Tonight, take a trip to Spain with this tapas-inspired plate. There's no need to get on a plane when you can have crispy bean croquettes, patatas bravas-style paprika-dusted potatoes and a roasted red pepper salad, all in the comfort of your own home!
The quantities provided above are averages only.
Produced in a facility that processes milk, sesame, eggs, fish, shellfish, crustaceans, mustard, tree nuts, peanuts, wheat, soybean and sulphites.
370 mL
Black Beans
1 tbsp
Smoked Paprika-Garlic Blend
(Contains Sulphites)
170 mL
Roasted Peppers
360 g
Yellow Potato
1 tbsp
White Wine Vinegar
(Contains Sulphites)
56 g
Arugula and Spinach Mix
½ cup
Panko Breadcrumbs
(Contains Wheat)
¼ cup
Feta Cheese, crumbled
(Contains Milk)
28 g
Pepitas
4 tbsp
Mayonnaise
(Contains Egg, Mustard)
7 g
Parsley
4.5 tbsp
Oil*
0.13 tsp
Salt*
0.13 tsp
Pepper*
½ tsp
Sugar*
Before starting, preheat the oven to 450˚F. Wash and dry all produce. Cut potatoes into 1-inch pieces. Add potatoes and 1 tbsp oil (dbl for 4 ppl) to a parchment-lined baking sheet. Sprinkle over half the Smoked Paprika-Garlic Blend. Season with salt and pepper, then toss to coat. Roast in the middle of the oven, flipping halfway through, until tender and golden-brown, 25-28 min.
While potatoes roast, finely chop parsley. Drain roasted red peppers, then finely chop. Drain beans, reserving liquid, then rinse beans. Add beans and 1/4 cup reserved bean liquid (dbl for 4 ppl) to a large bowl. Mash until mixture forms a paste, 1-2 min. Add half the feta, half the parsley, half the panko and remaining Smoked Paprika-Garlic Blend. Season with salt and pepper, then stir to combine.

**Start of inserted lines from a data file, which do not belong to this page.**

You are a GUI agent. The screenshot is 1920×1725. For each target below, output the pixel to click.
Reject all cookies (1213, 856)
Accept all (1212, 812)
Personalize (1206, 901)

Heat a large non-stick pan over medium-high heat. When hot, add pepitas to the dry pan. Toast, stirring often, until golden-brown, 3-4 min. (TIP: Keep your eye on them so they don't burn!) Transfer to a small bowl.
Add remaining panko to a shallow dish. Roll bean mixture into 4 equal-sized balls (8 for 4 ppl). Working with one croquette at a time, roll croquettes in panko. Add 1 tbsp oil to the same pan, then croquettes. Using a spatula, gently flatten each croquette into a 2-inch disc. (NOTE: Don't overcrowd the pan; cook in 2 batches for 4 ppl, using 2 tbsp oil per batch!) Cook until golden-brown, 3-4 min. Flip croquettes, add 1 tbsp oil and cook until golden-brown, 3-4 min.

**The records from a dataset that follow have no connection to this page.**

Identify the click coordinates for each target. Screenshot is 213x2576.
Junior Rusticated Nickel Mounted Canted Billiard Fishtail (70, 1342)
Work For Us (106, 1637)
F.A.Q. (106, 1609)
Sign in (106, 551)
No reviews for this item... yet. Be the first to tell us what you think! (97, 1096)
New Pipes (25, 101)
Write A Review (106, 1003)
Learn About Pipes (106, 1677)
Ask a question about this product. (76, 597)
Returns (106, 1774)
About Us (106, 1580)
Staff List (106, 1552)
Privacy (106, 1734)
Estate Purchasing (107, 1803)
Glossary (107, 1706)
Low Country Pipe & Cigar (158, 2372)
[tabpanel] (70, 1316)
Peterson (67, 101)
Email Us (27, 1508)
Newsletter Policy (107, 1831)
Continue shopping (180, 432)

Whisk together vinegar, 1/2 tsp sugar and 1 1/2 tbsp oil (dbl both for 4 ppl) in a medium bowl. Add arugula and spinach mix and half the roasted red peppers. Season with salt and pepper, then toss to combine.
Combine mayo, remaining parsley, remaining feta and remaining roasted red peppers in another small bowl. Divide roasted potatoes, black bean croquettes and salad between plates. Top salad with pepitas. Serve red pepper mayo on the side for dipping.